Пообедав, отец забрался в шалаш вздремнуть.
— Лёнь, и ты отдохни, вон какой гай смахнуть до вечера придётся, — посоветовал он, и уже через минуту из шалаша донёсся мерный посвист.
Мать, пользуясь минуткой, поспешила в лес. В эту пору она всегда собирала ежевику, непременно с листьями. И сушила их потом в чулане. Рядом висели мешочки с липовым цветом, заготовленные в конце мая. За лето по пути с обеденной дойки набирала она пуки зверобоя, развешивала в том же чулане для просушки. Когда зацветала мята-мелисса, заполонившая задворки, мать обрывала самые цветочки, и опять — в чулан.

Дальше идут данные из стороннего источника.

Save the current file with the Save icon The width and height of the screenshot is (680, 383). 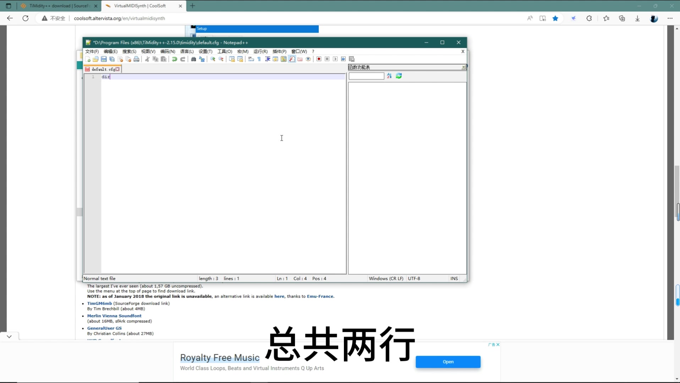click(103, 59)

Зимой соседи ходили к ней на чай. Она брала по горсточке всех трав, заваривала в чайнике, добавляла топлёное молоко, и долгими зимними вечерами соседки засиживались у неё на кухне.
…Солнце цеплялось за деревья. Над поляной змеилось марево. Неразбитые валки, как гребни волн, накатывали с пригорка. Море травы, непочатый край работы: и разбить, и поворошить.
Припекало. Лёнька подсел к Катьке, пристроившейся на поваленной берёзке. Набрав охапку пропахшего мёдом сергибуса, она очищала стебли от кожурки. Прозрачно-зеленоватые стружки падали к ногам.
— Может, искупнёмся?
По Лёнькиному смуглому телу стекали ручейки пота, а волосы ещё больше кучерявились. На прожженном солнцем лице сияла белозубая улыбка. Катька вспомнила, какая тёплая, парная бывает в эту пору вода, и ей захотелось окунуться, смыть жар с опалённых плеч. Нос облупился, лицо полыхаю переспелым помидором.
…Они шли но заросшей дроком тропинке.
— Хочешь, во-он на той осинке имя твоё вырежу? — спросил вдруг Лёнька, показывая на высоченный остроконечный обрыв, прозванный хуторянами Иван-царевичем. На самом краю росло одно-единственное дерево.
— Хвастаешь, туда и взобраться-то никто не сможет.
Лёнька молча снял сандалеты, подкатал до колен штаны и, цепляясь за свисающие корни, полез по отвесному склону. Глина крошилась, осыпалась под ногами, но упрямец карабкался вверх. Большущий ком отвалился и полетел в ложбину, поросшую крушинником. Ленька сорвался, но успел схватиться за оголившийся корень.
— Лёнь, не надо, Лёнечка, я пошутила. Я верю, ты долезешь, возвращайся!
Но его уже ничто не могло остановить.
Вот ухватился за ствол осинки, вот медленно пополз вверх. Остановившись на середине, вынул из кармана рубашки перочинный ножик. Крупными буквами вертикально но стволу вырезал: «Катя». Потом сполз чуть ниже и добавил: «Я тебя люблю». Убрав нож, схватил самый длинный корень, оттолкнулся от Иван-царевича и приземлился чуть поодаль девчонки.
— Дурак! — крикнула та, и не оглядываясь, побежала вниз, к озеру.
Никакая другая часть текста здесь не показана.